## Direction:
Put the lines below, from the line with "Task: Open 栏目发文统计 sidebar item" up to and including the line with "Action: 22,82", into a JSON list of strings, one string per line, leaving out any blank lines.

== Data lines ==

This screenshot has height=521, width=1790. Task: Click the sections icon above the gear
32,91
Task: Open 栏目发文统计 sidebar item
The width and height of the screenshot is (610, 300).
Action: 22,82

===
== Data lines ==

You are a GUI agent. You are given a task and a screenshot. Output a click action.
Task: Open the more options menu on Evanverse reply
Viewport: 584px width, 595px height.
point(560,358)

===

## Correct response:
[
  "Task: Open 栏目发文统计 sidebar item",
  "The width and height of the screenshot is (610, 300).",
  "Action: 22,82"
]